Dee Mackey

No. 87, 85, 89
- Position: Tight end

Personal information
- Born: October 16, 1934 Gilmer, Texas, U.S.
- Died: February 26, 2001 (aged 66) Gladewater, Texas, U.S.
- Listed height: 6 ft 5 in (1.96 m)
- Listed weight: 235 lb (107 kg)

Career information
- College: East Texas State
- NFL draft: 1958 (24th round, 287th overall pick)
- AFL draft: 1960 (2nd round)

Career history
- San Francisco 49ers (1960); Baltimore Colts (1961–1962); New York Jets (1963-1965);

Awards and highlights
- East Texas State Hall of Fame, 1984;

Career NFL/AFL statistics
- Receptions: 94
- Receiving yards: 1,352
- Touchdowns: 8
- Stats at Pro Football Reference

= Dee Mackey =

American football player (1934–2001)

Dee Elbert Mackey (October 16, 1934 – February 26, 2001) was an American professional football tight end who played six seasons in the National Football League (NFL) and the American Football League (AFL). He played for the NFL's San Francisco 49ers (1960) and the Baltimore Colts (1961–1962). He played for the AFL's New York Jets (1963–1965).

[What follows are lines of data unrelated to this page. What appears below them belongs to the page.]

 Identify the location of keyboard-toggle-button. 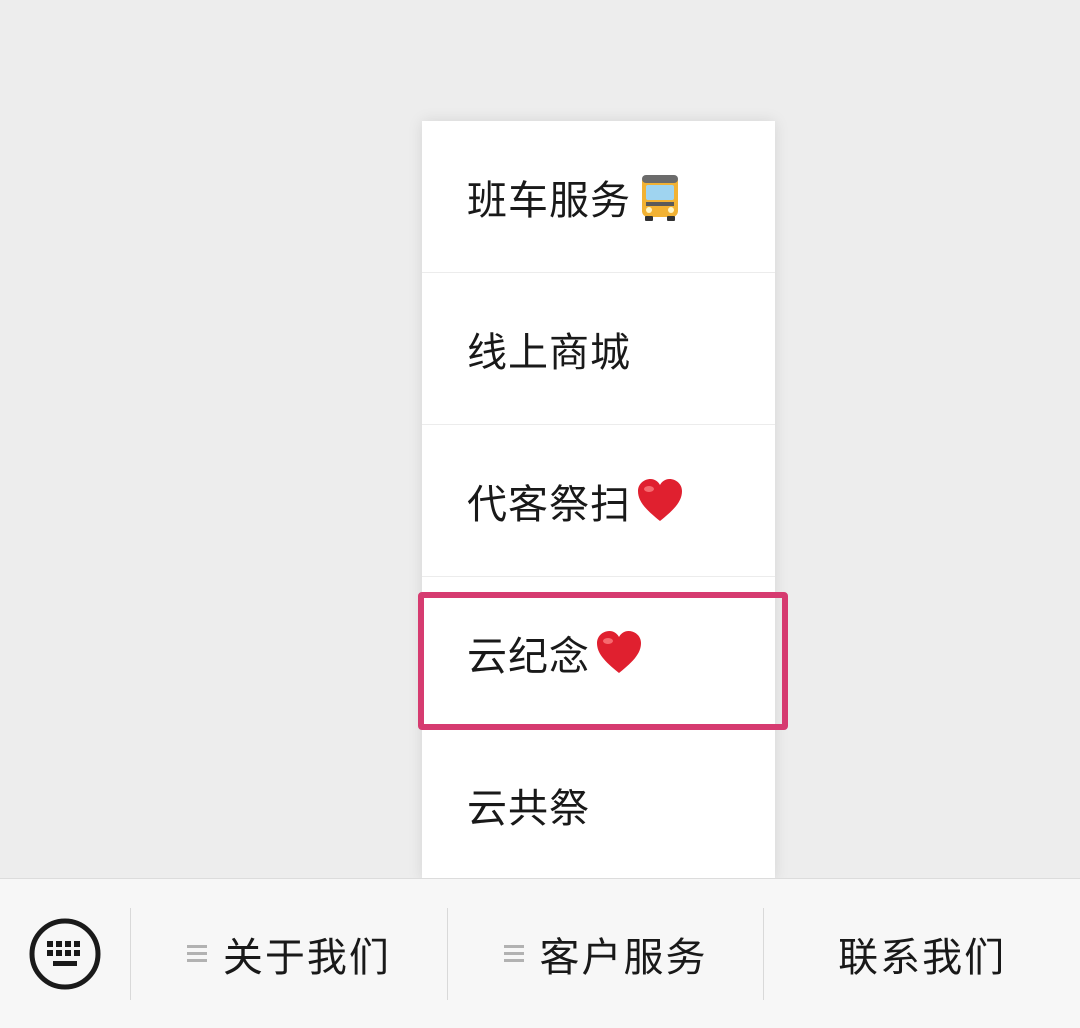
(65, 954).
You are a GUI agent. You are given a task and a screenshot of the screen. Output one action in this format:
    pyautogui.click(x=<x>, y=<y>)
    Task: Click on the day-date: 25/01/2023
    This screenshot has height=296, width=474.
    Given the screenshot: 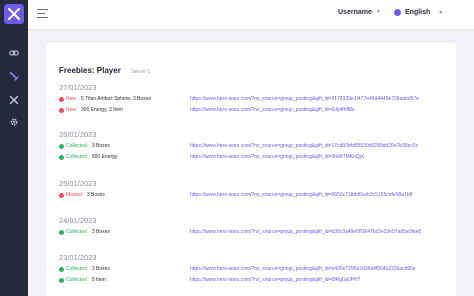 What is the action you would take?
    pyautogui.click(x=78, y=184)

He played college football at East Texas State and was a 24th round selection (287th overall pick) in the 1958 NFL draft.

==Personal==
Dee Mackey's son Kyle also played football professionally in the NFL and the Arena Football League. Mackey's granddaughter, Molly Mackey, played NCAA Division I softball at the University of Louisiana at Monroe from 2014 to 2015.

Dee Mackey died at his home in Gladewater, Texas of a heart attack.